然而事情出了变数,不知道为何,第二天日落之前他竟然变得格外焦灼。除了焦灼还有思念,特别特别想念离若身上的味道。
那是什么样的味道呢?
食髓知味,刻骨难忘。
于是,有了第一次就有第二次。
有了第二次就有无数次,无数次过后在渊就再也无法思考。他不知道自己在做什么,也不知道自己要做什么,只是一门心思,满脑子都是离若。
但凡有人让他离开离若,他就会变得暴躁,变得易怒而嗜血。
这便是后来暴怒的在渊!
所幸墩子发现得极是,狐小步除了在渊身上的邪性,否则后果不堪设想。
“这么说,是离若设计对付你?”楚羽凝眉。
在渊摇头,“离若的道行我是知道的,她根本做不了这样的事情。也是因为这样,所以早前我对她没有任何的设防。应该是受人指使,或者是被人操纵,否则离若是不可能背叛我的。”
“你便如此自信?”梓桐道。
在渊颔首,“离若跟着我时日不短,一直都很懂事。她为人很少聪慧,又乖顺。所以平日里我也一直宠着她。估计是上一次怨我将她留在了青楼,未能兑现承诺将她接出来,所以……说起来也是我对不住她。”
“这世上所有的女子,你都觉得对不住。”楚羽揉着眉心,“那后来呢?”
“后来?后来就被你们摁住了,如今才一五一十的说清楚,否则我又去了她那儿。”在渊轻叹,“也不知道现在还在不在那个位置了。”

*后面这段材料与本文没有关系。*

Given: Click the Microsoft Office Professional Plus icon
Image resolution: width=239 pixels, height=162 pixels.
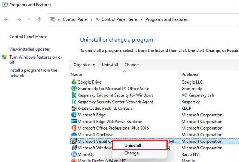Looking at the screenshot, I should (x=73, y=128).
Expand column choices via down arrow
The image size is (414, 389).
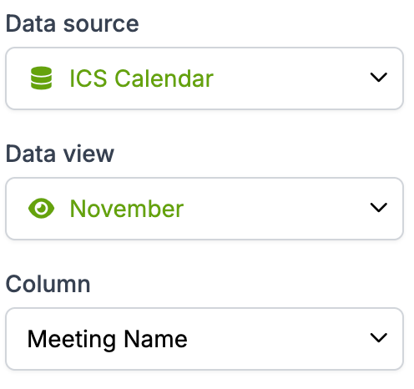pyautogui.click(x=379, y=338)
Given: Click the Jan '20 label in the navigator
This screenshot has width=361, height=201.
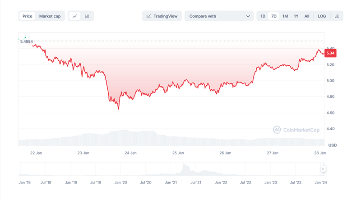Looking at the screenshot, I should coord(120,183).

墩子想了想,“这两日俺都盯着,木有见着人从坟地里出来,你那条小妖蛇估计还傻乎乎的等着你嘞。”
“坟地?”在渊嘴角直抽抽。
这离若怎么会住在坟地里呢?
可当时他去的时候,怎么没瞧出来那是一片坟地?
若真的如此,是否意味着对方就是冲着他来的?否则何以连墩子都看出是坟地,偏生得自己一点都看不出来?
这般想来,在渊的心里便有些慌兮兮的,敢情自己是被人盯上了?盯上了自己的美貌?还是瞧上了自己的修为?又或者另有所图?
“如你所言,那这离若的背后必定有人,是针对你还是针对我们大家,这可就难说了。”楚羽凝眸细想着,“如果只是针对你倒也好说,若是别有目的……”
楚羽环顾众人,略显担虑。
狐小步点头表示赞同,“我也觉得是这样,这离若道行不高,想来是不可能自己完成这项任务的。若是背后有人,那这问题就严重了。如果只是为了迷惑心爱的男人倒也无可厚非,毕竟世上痴心女子负心汉多得去了。但如果是想通过蛇君,获得幽冥血,这就要命了!”
音落,梓桐冷剑在手,“我看谁敢!”
深吸一口气,在渊凝眉,“要不我再去探探?离若惯来乖顺,想来不会瞒着我。”
“她能设计你一次,就能设计你第二次,你确定还要自投罗网?”楚羽问。
在渊想了想,“不入虎穴焉得虎子?我若是不问清楚,这心里头总是没个落处。若然我再次被设计,也只当是我自己识人不明,与人无尤。”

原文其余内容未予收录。